Focus: GS-II Social Justice
Why in news?
Half of the world’s youth population is subject to anxiety or depression-causing circumstances and more than a third are uncertain of their future career prospects due to the Covid-19 pandemic, according to a survey by the International Labour Organization (ILO).
- The ILO’s ‘Youth and Covid-19: impacts on jobs, education, rights and mental well-being’ survey found that if urgent action is not taken, youths are at the risk of suffering severe and long-lasting adverse impacts from the pandemic.
- The ILO survey aimed to capture the immediate effects of the pandemic on the lives of youths (aged 18 to 29 years) with regard to employment, education, mental health, rights and social activism.
- The survey found that one in two (i.e., 50 per cent) young people across the world are possibly subject to anxiety or depression, while 17 per cent are probably affected by it.
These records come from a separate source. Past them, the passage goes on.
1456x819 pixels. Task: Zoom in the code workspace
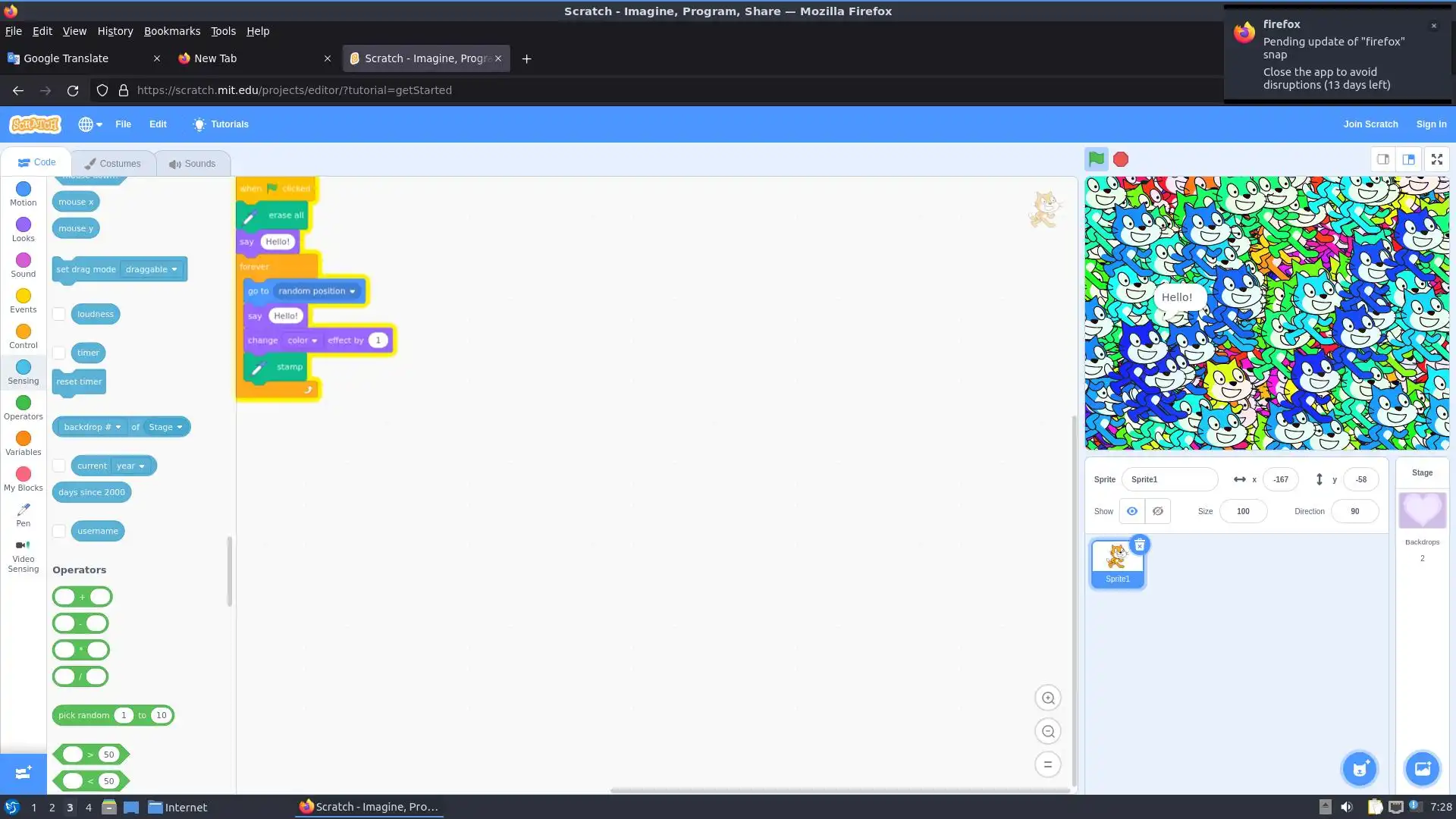coord(1048,698)
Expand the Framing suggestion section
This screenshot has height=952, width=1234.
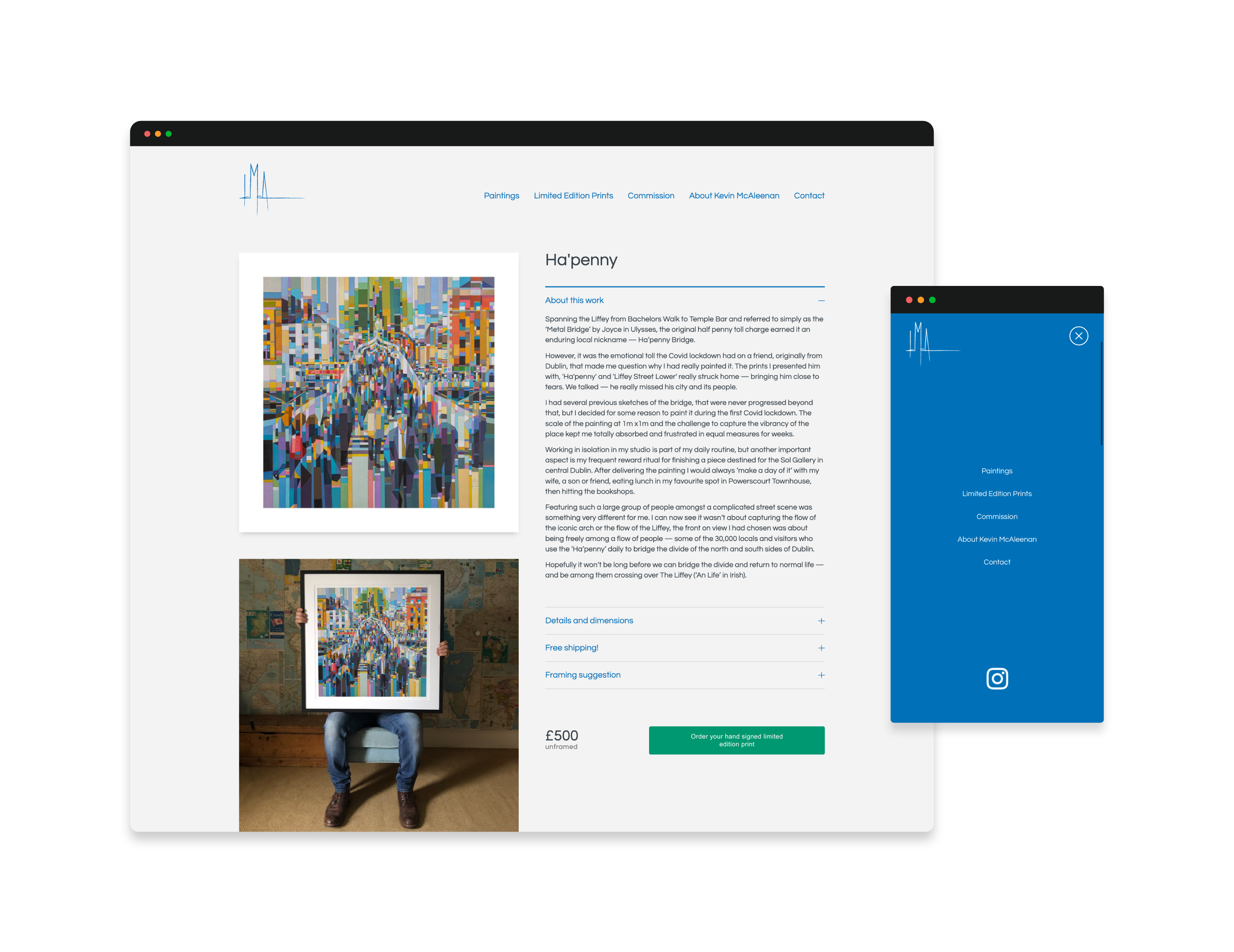[x=582, y=675]
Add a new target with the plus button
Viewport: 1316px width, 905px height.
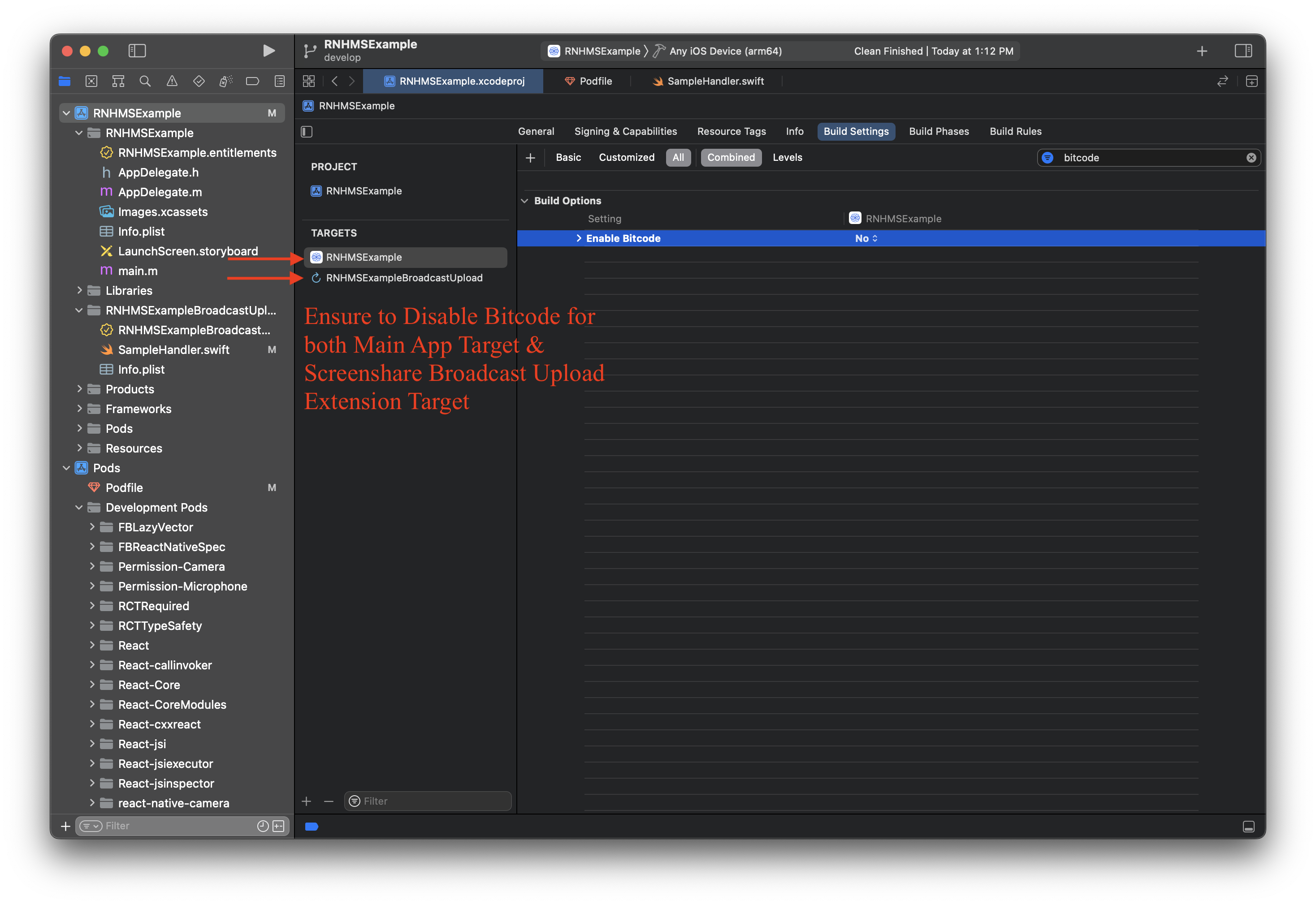[306, 801]
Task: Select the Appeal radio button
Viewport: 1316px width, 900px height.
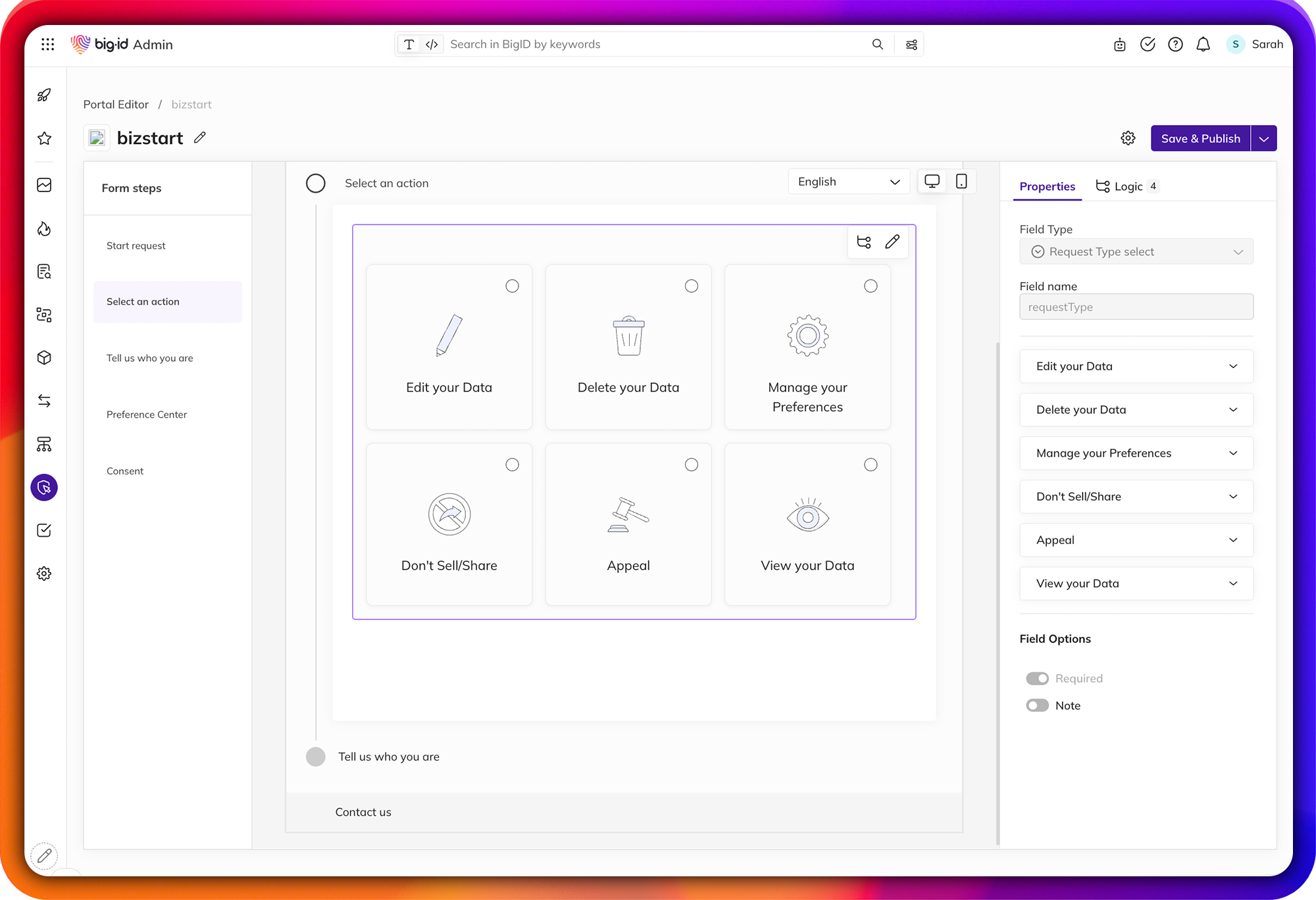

- Severe disruption to learning and working, compounded by the health crisis, has seen a deterioration in young people’s mental well-being.
- Mental well-being is lowest for young women and younger youths between the ages of 18 and 24 years
- Young people whose education or work was either disrupted or had stopped completely were almost twice as likely to be affected by anxiety or depression as compared to those who continued to be employed or whose education was not affected.
- According to the report, 38 per cent of young people are uncertain of their future career prospects, with the Covid-19 crisis expected to create more obstacles in the labour market and to lengthen the transition from school to work.
- The ILO survey said some youths have already felt the direct impact of the pandemic, with one in six youths having to stop work since the virus outbreak.
- The report said 73 per cent of the young people, who were either studying or combining study and work before the onset of the crisis, experienced school closures though all of them were not able to transition into online and distance learning.
- The coronavirus has left one in eight young people (13 per cent) without any access to courses, teaching or training — a situation particularly acute among the youth in low-income countries and one that serves to underline the sharp digital divide that exists between regions.
- According to the survey, a quarter of the young people have done some kind of volunteer work during the pandemic.